Photography Tips: Shooting in Aquarium

Photography Tips: Shooting in Aquarium

After visiting the SEA Aquarium and having an extensive collection of shootings (over 500+), I have some thoughts about shooting in the aquarium to share with you guys.

1. Bring an Extra Battery or Two

If you never or rarely visit the aquarium, it is very easy to over-shoot. You may have multiples shots for each scene to ensure that you have at least one or few good shots for that scene. I almost used up two fully charged batteries throughout the tour. Each of them lasts for around 300 shots.

2. Use a Lens with Wide-Angle Focal Length and Large Aperture

Focal length between 24 and 50 mm (in 35 mm equivalence) is recommended because they have a wider angle of view and allow you to shoot closer to your subject. A larger aperture allows more light so that you do not need to bump up too much ISO. Be careful here, large apertures like F2, F1.8, and any smaller F values, will have a tiny part of the subject in focus. I used the Sony SEL24F18Z and kept my aperture between F2.8 and F5.6 to get enough DoF while having a large enough aperture to maintain a lower ISO.

3. Use Manual Mode

The lighting condition in the aquarium is complicated due to the artificial lighting and is mainly in a very dark situation. If you are using A mode, then the shutter speed may fall below the safe shutter speed easily and blur your shots. Besides, the fish are not “static” for you to shoot. They are always swimming, and you may need a shutter speed of 1/80 to 1/125 s to shoot a clear image of fish.

4. Bump up ISO

After setting the shutter speed and the aperture to your desired settings, but you still experience a badly underexposed, it is time to bump up your ISO. ISO 400 to 3200 can capture enough light while maintaining reasonable image quality (It depends on how good your camera handles with high ISO). I took most of my shots in ISO 800 or ISO 1600, and the quality is acceptable.

SEA Aquarium Alaska Crab
Alaska Crab Exif: ISO 1600, F2.5, 1/100s

5. Shoot in RAW

Most of us may not have so many experiences shooting in the aquarium. The entrance ticket is not so cheap, and you probably won’t want to pay again just for shooting some previous missed/foul shots. RAW files allow you to have more control and adjustment in the post-processing. It will save your shots, and the most important is to save your money!

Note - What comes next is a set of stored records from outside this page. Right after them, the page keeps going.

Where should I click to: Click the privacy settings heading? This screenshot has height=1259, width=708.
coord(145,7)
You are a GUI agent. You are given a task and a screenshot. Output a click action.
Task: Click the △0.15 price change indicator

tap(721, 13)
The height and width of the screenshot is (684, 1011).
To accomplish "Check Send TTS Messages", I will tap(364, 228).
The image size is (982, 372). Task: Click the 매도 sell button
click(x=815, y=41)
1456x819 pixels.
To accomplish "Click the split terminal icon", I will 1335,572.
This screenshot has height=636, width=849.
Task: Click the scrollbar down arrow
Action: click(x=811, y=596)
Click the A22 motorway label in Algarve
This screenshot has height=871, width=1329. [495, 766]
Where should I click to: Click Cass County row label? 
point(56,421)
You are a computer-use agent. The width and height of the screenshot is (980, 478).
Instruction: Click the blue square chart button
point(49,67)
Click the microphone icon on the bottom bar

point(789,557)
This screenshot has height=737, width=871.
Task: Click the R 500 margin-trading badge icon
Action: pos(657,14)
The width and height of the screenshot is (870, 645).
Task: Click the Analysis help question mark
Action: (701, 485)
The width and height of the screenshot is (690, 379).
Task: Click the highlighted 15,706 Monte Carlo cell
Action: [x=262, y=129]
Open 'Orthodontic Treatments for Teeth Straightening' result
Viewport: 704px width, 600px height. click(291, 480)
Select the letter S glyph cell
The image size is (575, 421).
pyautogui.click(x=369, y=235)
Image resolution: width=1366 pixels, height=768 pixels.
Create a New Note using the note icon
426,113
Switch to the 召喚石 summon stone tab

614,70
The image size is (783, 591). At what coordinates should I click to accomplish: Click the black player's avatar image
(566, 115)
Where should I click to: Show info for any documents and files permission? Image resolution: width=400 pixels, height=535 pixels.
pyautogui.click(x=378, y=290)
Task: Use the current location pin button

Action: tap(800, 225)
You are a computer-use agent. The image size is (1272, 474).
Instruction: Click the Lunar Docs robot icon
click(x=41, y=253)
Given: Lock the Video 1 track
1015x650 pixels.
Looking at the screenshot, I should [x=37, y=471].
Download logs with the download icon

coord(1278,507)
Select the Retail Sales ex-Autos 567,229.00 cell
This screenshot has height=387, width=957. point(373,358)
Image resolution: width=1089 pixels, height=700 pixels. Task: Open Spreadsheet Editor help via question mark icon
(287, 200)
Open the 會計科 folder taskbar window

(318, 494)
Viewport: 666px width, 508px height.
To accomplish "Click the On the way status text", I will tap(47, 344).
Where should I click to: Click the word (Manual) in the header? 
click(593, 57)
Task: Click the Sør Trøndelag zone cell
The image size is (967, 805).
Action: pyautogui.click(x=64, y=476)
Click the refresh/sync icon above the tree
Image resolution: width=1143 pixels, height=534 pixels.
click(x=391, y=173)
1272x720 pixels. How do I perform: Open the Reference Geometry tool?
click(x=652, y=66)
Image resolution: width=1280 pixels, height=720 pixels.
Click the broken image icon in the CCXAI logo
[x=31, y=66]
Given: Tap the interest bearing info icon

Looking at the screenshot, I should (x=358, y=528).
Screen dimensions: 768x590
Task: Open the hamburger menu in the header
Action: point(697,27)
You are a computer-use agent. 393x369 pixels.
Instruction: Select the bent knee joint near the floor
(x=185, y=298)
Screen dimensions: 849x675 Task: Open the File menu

6. White Balance in the Aquarium is Different!

Auto white balance works well in most of the case. If you are going to shoot some portraits in the aquarium, set your temperature to a higher value. Usually, it will need a value of over 7K so that your face won’t look like blue and green (unless you want to take some horrible effects).

7. Think About the Composition

What do you want your shots to be? A closed-up “big head” shot?

SEA Aquarium Octopus
An innocent look

Or do you want to capture the environment together with fish?

SEA Aquarium Coral
Colorful Coral

You may try a different look and feel for your shots. Just ensure you have enough memory space and battery for your remaining tour.

8. Be Patient in the Aquarium

There is a lot of fish in each display panel, and they are “LIVE”. The fish may give you a “U-turn” suddenly at the moment you have pressed the shutter. Please do not give up, be patient, observe the behavior of the fish, compose your shoot nicely, wait for the fish to reach the desired spot, and then shoot it.

SEA Aquarium Jellyfish
The Dancing Jellyfish

9. Shoot Closer

A quote from a famous photographer: Robert Capa “If your photographs are not good enough, you are not close enough”. For shooting in the aquarium, shooting closer will remove the unwanted reflection too. If you have a soft rubber lens hood, attach it to your lens and stick it on the glass of the display panel. If your lens hood is made of plastic or other hard materials that do not allow you to attach your lens hood onto the glass, you may shoot perpendicular to the display panel.

10. Forget About Your Flash in the Aquarium

The most important tip to be remembered is to keep your flashlight in your bag or off it when shooting in the aquarium. You will notice that there are many notice/warning boards pasted above the display panel, which disallowed any flash photography. Please be considerate and show people that you are a respectable photographer even using a compact digital camera. Besides, on-camera flash will yield the undesired reflection of the glass of the display panel. So keep your flash off is good for both of your shots and image.

That’s all for today’s post, and I hope that you may get a little help from it. You are welcome and appreciate to share your experiences here so that to help each other as well =)

James Tan

James Tan is a Singapore-based professional photographer who shoots weddings, events, products, and cityscapes. Learn more about his works on his galleries. He shares his perspective on cameras, gadgets, and photography tips & tricks in his blog. You can follow him on his YouTube channel and Instagram.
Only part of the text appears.